By Charley Keyes
Washington (CNN) -- A new report warns that billions of dollars of U.S. taxpayers' money may be wasted because of the inability of Iraq and Afghanistan to keep American-financed projects running.
The report released Friday by the Commission on Wartime Contracting comes as the Obama administration is poised to withdraw militarily from Iraq by the end of the year and to begin its drawdown in Afghanistan this summer.
"We're seeing sustainment problems ranging from health clinics in Iraq to road building in Afghanistan," commission co-chairman Christopher Shays said. "Unless government officials identify and address sustainment requirements and change or kill doomed programs, an enormous amount of taxpayers' money will turn out to have been wasted."
The Special Inspector General for Iraq Reconstruction said in 2009 that an estimated $3 billion to $5 billion in U.S.-funded infrastructure contracting had been wasted there.

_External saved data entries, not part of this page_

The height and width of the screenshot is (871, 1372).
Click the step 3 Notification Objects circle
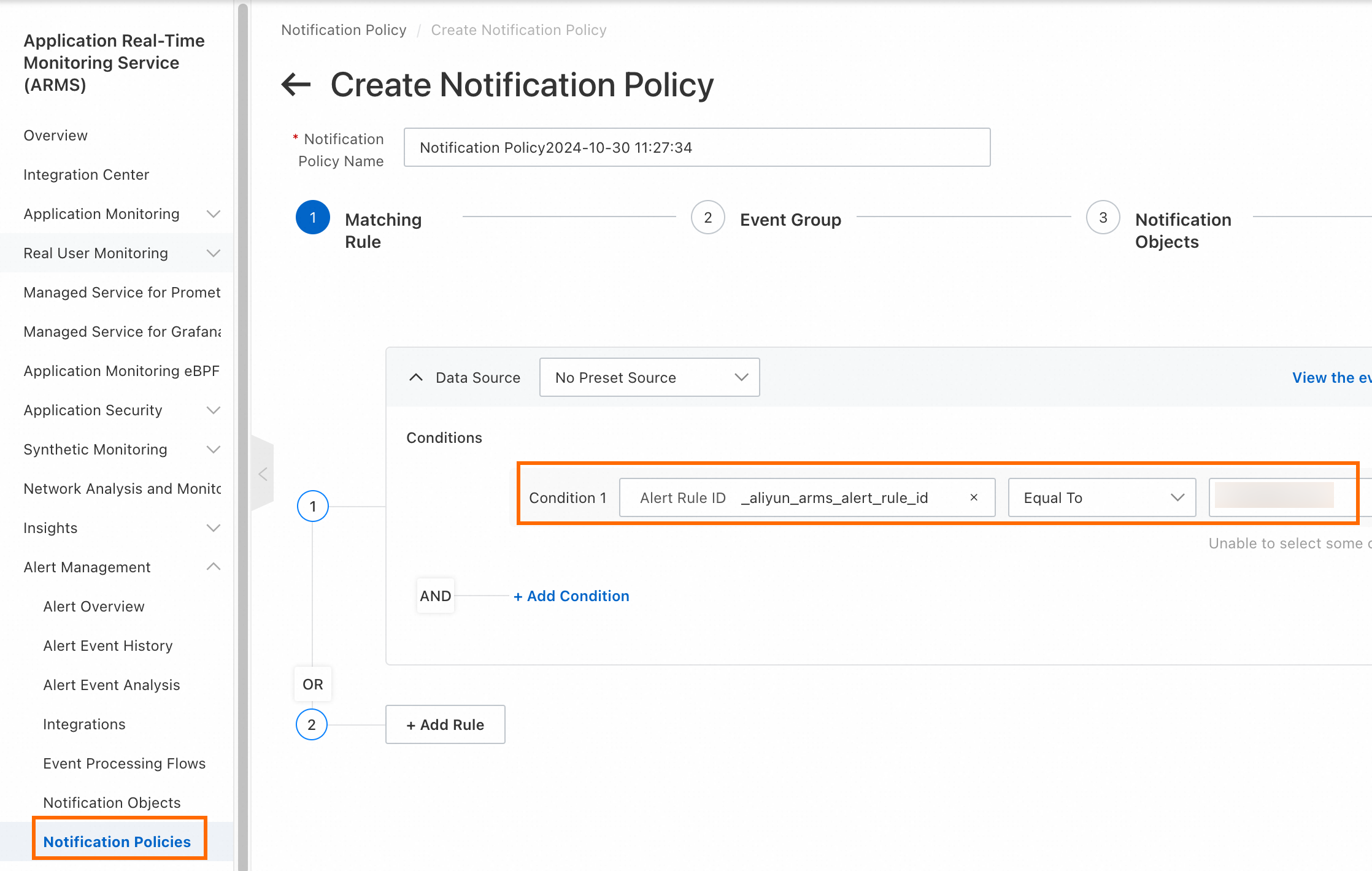(x=1103, y=218)
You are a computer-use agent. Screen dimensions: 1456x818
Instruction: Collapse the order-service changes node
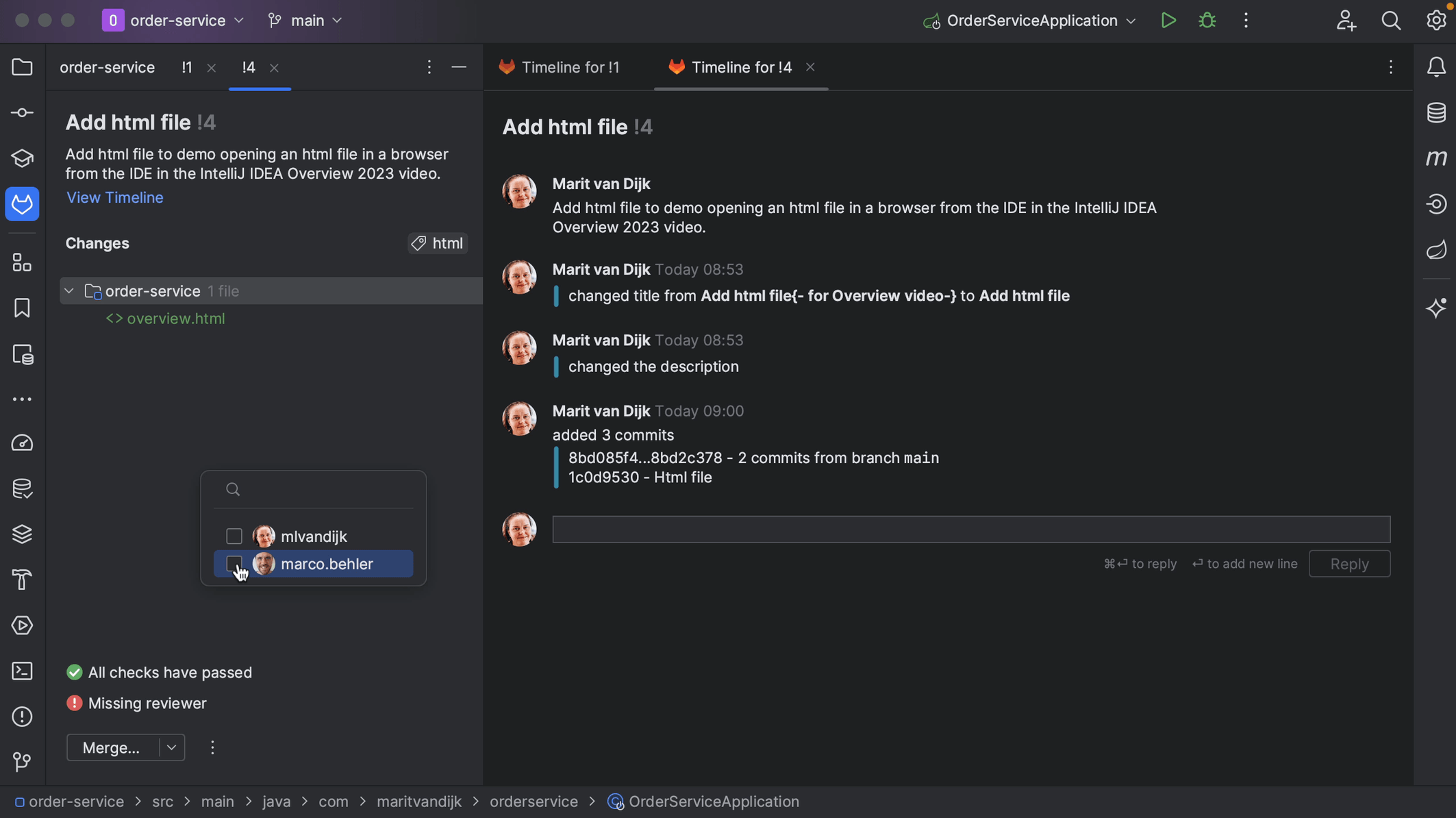pyautogui.click(x=69, y=291)
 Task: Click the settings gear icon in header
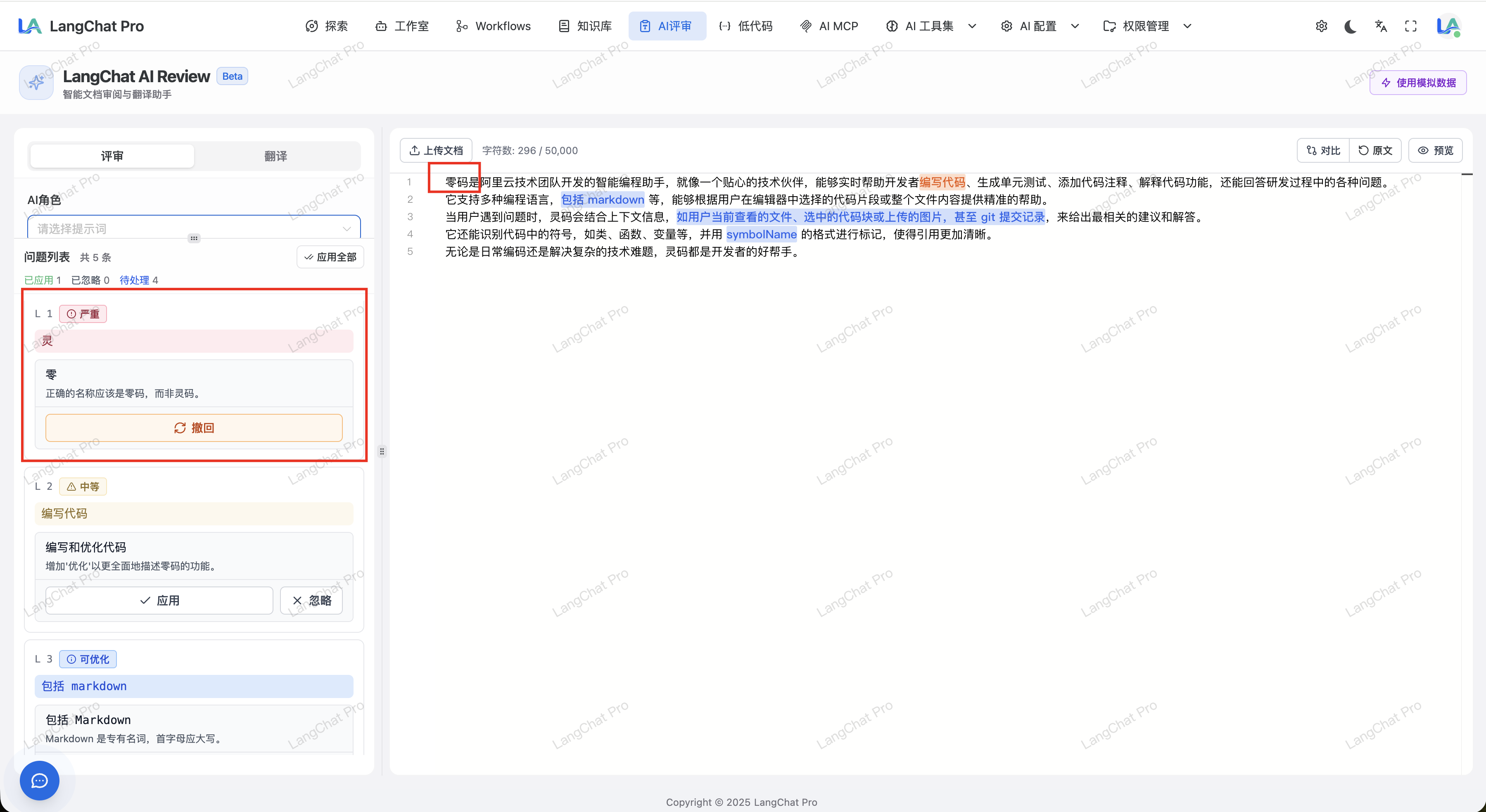(x=1321, y=26)
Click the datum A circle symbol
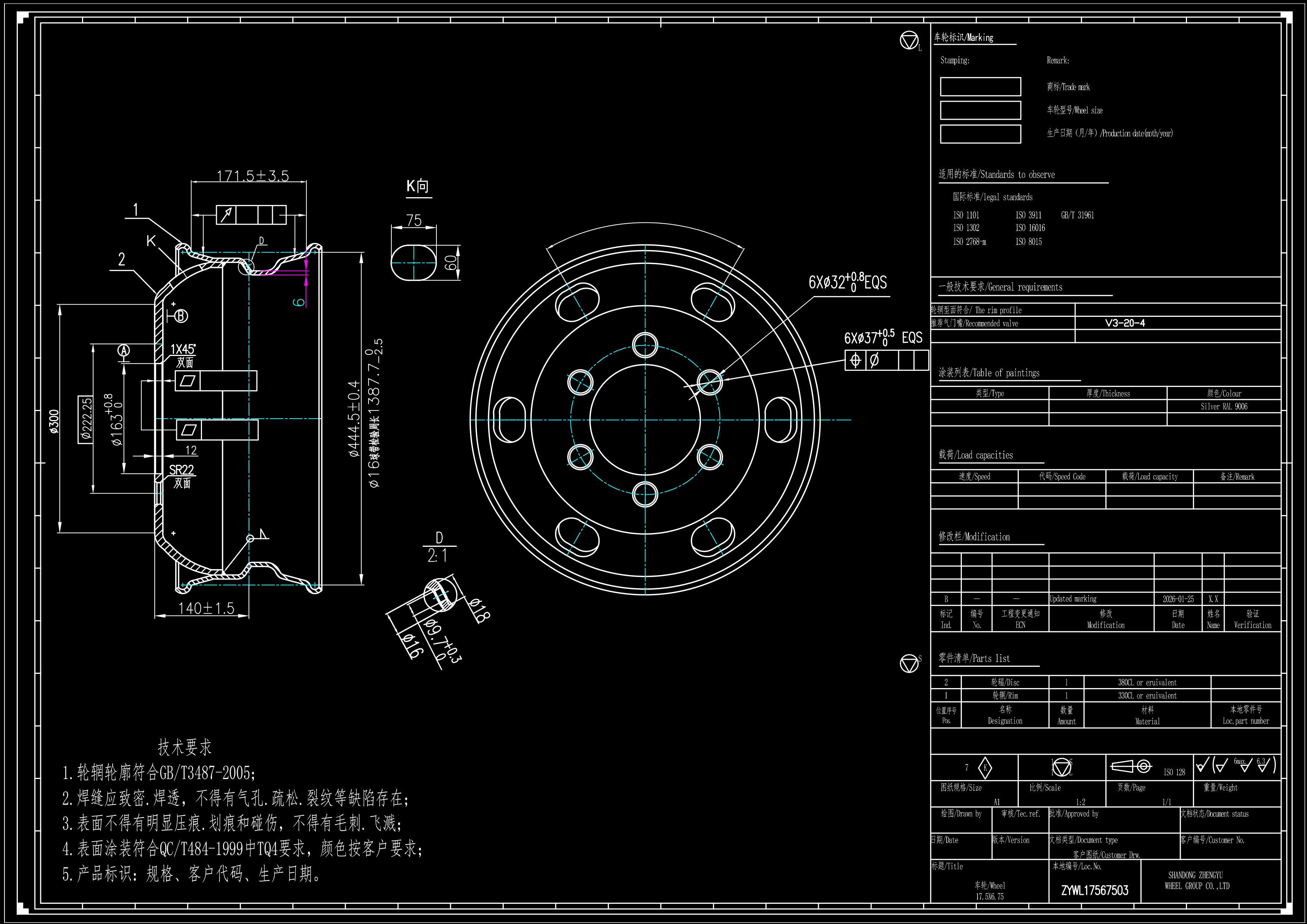 coord(123,351)
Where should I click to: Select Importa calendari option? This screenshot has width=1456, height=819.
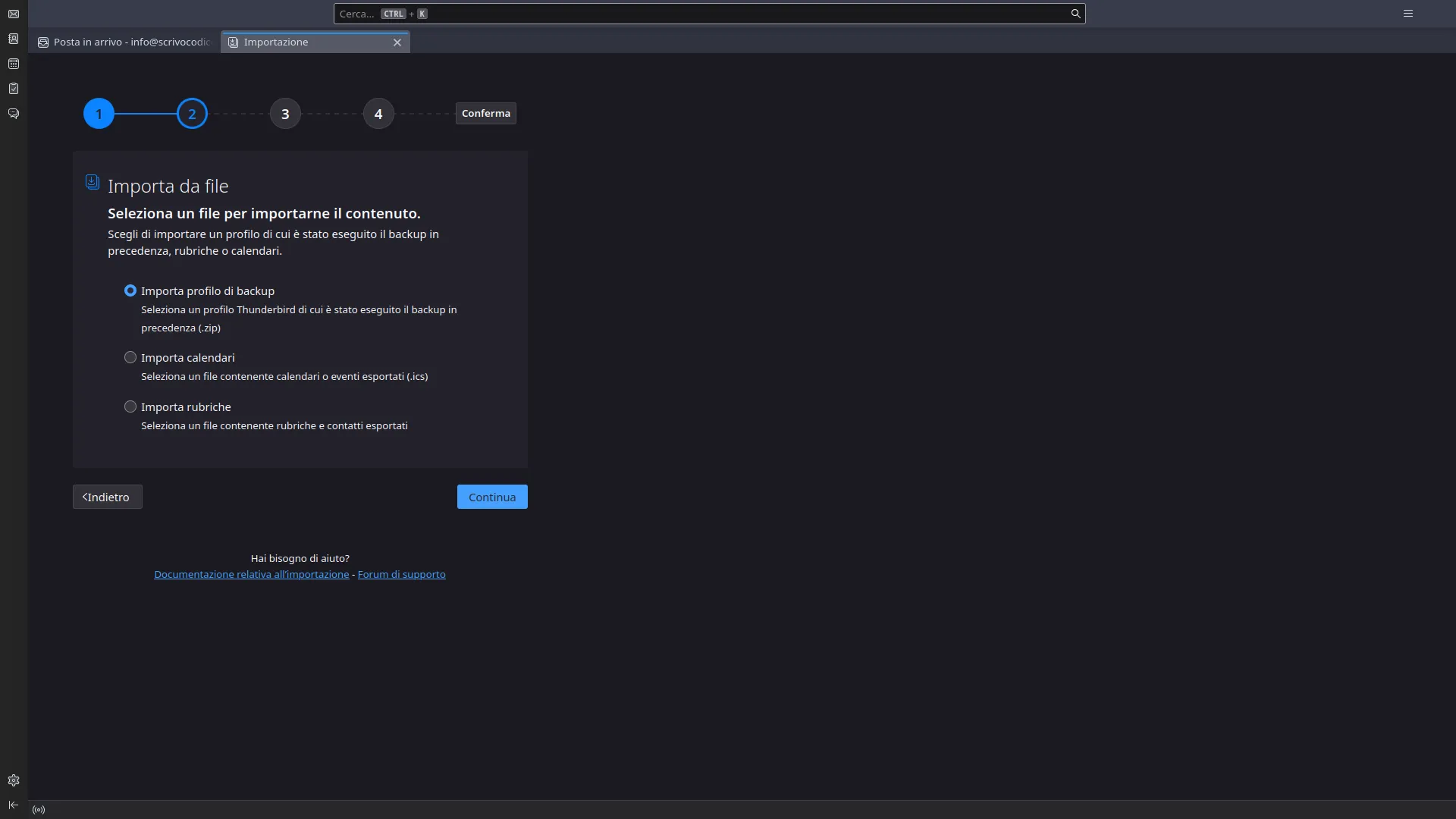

The report lists a variety of projects and programs that may collapse once the U.S. leaves, including says the $11 billion the United States has spent on building bases and training facilities for the Afghan security forces.
"The commission, inspectors general, and others who have examined the past decade's wartime contracting in Iraq and Afghanistan have thus far identified tens of billions of dollars of waste that has already occurred," the report says. "Absent effective counter-measures, those findings could pale in comparison to additional waste developing from unsustainable projects and programs."
The report says Iraq and Afghanistan may lack necessary staffing, technical support and funding.
"No matter how well a project or program has been set up and executed, it can turn into waste if we hand it over to a host government that can't supply trained people to run it, pay for supplies, or perform essential maintenance." commission co-chair Michael Thibault said in a news release.
And commission officials bluntly criticize the Defense and State departments as well as the Agency for International Development.
"The threat of billions of dollars in new waste through unsustainability stems from, among other things, overly ambitious proposals, incomplete analysis, poor planning, weak coordination, and inadequate follow-through by federal officials -- in short, from failure to apply effective acquisition discipline in the stress of a contingency setting," the report says.
The commission will hold a hearing Monday with Under Secretary of State Patrick Kennedy.